Now Truro voters are being asked to decide at the June 30 town election whether to add $351,904 to the town budget to hire four new full-time firefighters. (If approved, this must be voted on again at the Sept. 15 town meeting.)
Provincetown’s and Truro’s fates are linked on this question. Truro Select Board Chair Jan Worthington says this is an insurance policy in case Lower Cape Ambulance “goes down” — that is, if it loses its support from Provincetown, which pays LCAA about $1 million a year, almost half of its $2.2 million budget. Even if LCAA survives, say Truro officials, it would still be good to have the four new firefighter-paramedics.

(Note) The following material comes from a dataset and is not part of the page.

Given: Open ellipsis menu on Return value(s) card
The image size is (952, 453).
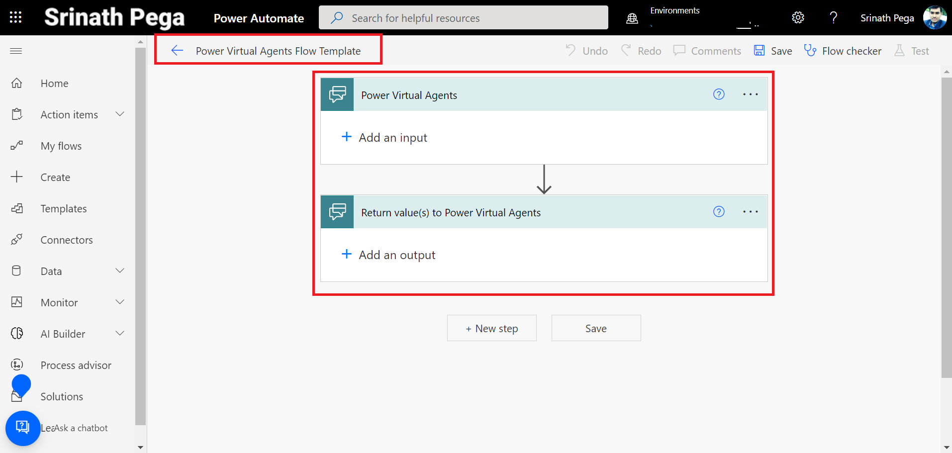Looking at the screenshot, I should pyautogui.click(x=750, y=212).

But Lower Cape Ambulance Director Steven Roderick says that running separate full-time departments won’t ever be as efficient as having a regional service. LCAA enables towns to avoid expensive overtime by hiring people who work full-time in other departments to work on the regional service part-time, he says.
Truro Chief Tim Collins has said he would like to see a cost-benefit analysis of plans to grow his department. In the absence of facts about the Outer Cape’s needs for ambulances and paramedics, we have no way of knowing whether separate town services actually make more sense or not.
Of course, it is entirely possible that there are reasons other than efficiency to plan separately. In that case, voters deserve to hear them, too.
From a reporter’s point of view, this is an appealing challenge: a story only half told. But I have enough experience with deadlines to see that time is running out on getting it.
Next Tuesday’s vote in Truro will set both towns on a path, but it won’t tell us why they’re taking it.